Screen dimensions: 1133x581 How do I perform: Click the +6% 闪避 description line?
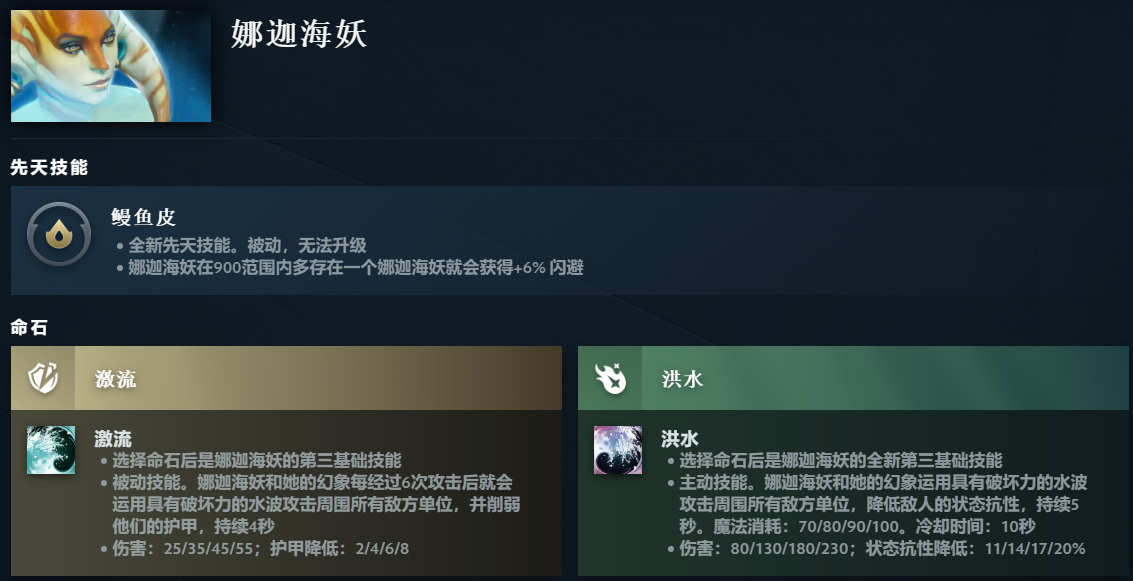pyautogui.click(x=356, y=267)
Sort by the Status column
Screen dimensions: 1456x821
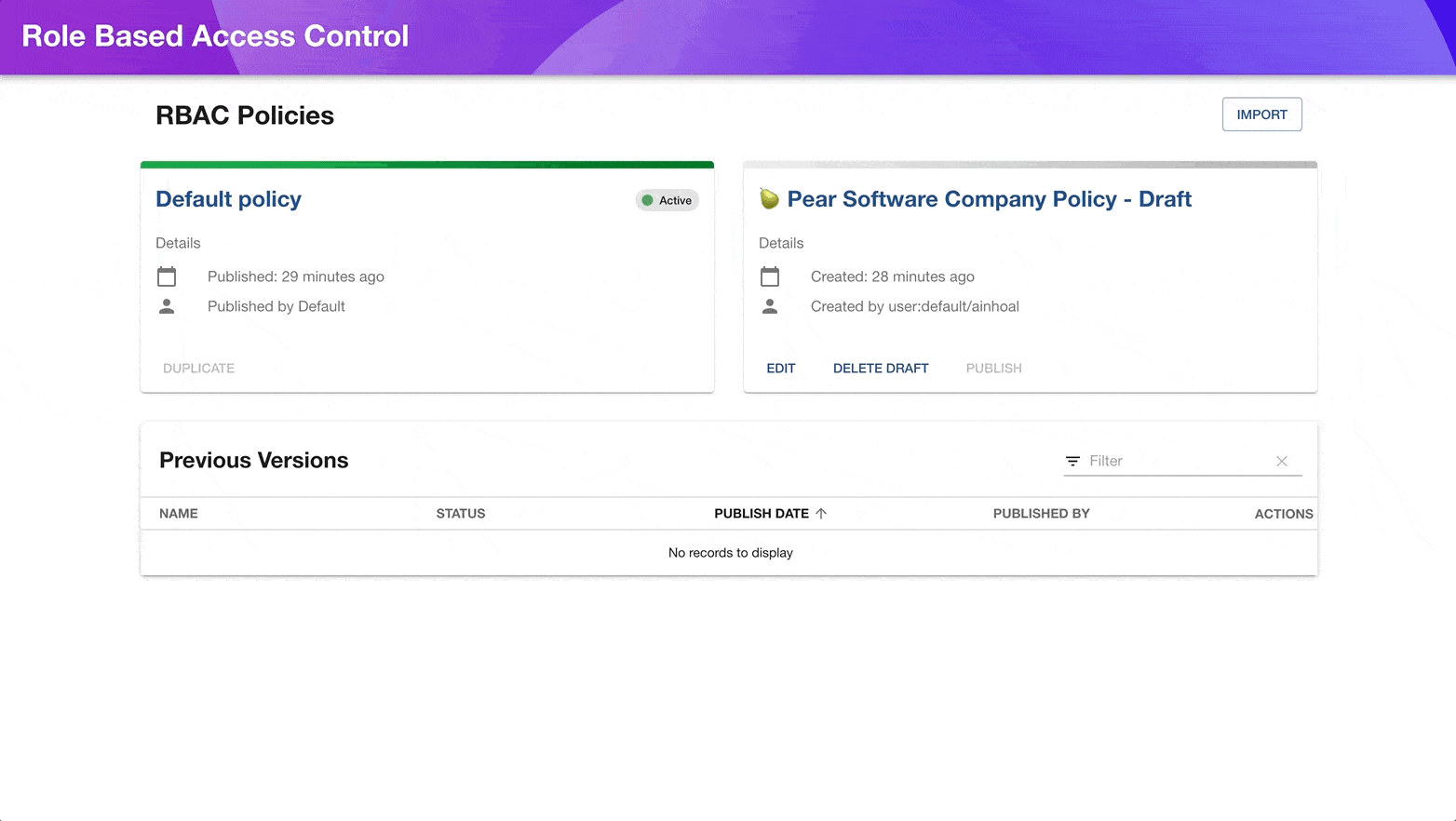[x=460, y=513]
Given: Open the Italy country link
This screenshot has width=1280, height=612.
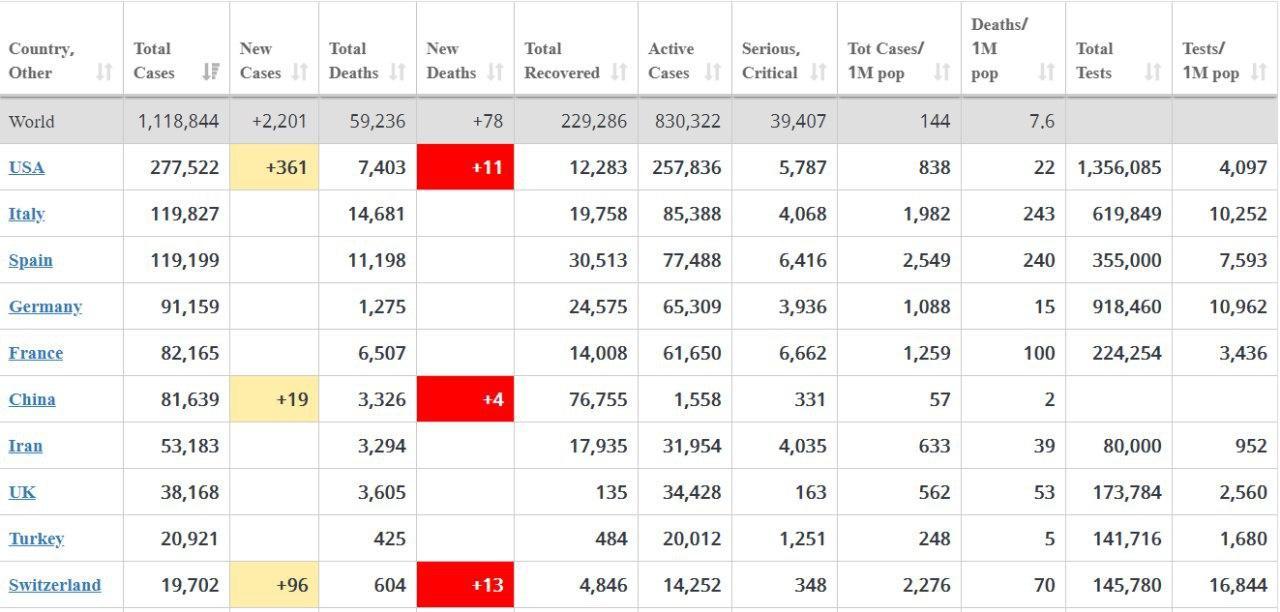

* * *

### Task item
Quote the records in full and exactly; skip any image.

### Result
Screen dimensions: 1133x581 How do I perform: Click the +6% 闪避 description line?
pyautogui.click(x=356, y=267)
Sort by the Status column
Screen dimensions: 1456x821
[x=460, y=513]
Given: Open the Italy country link
This screenshot has width=1280, height=612.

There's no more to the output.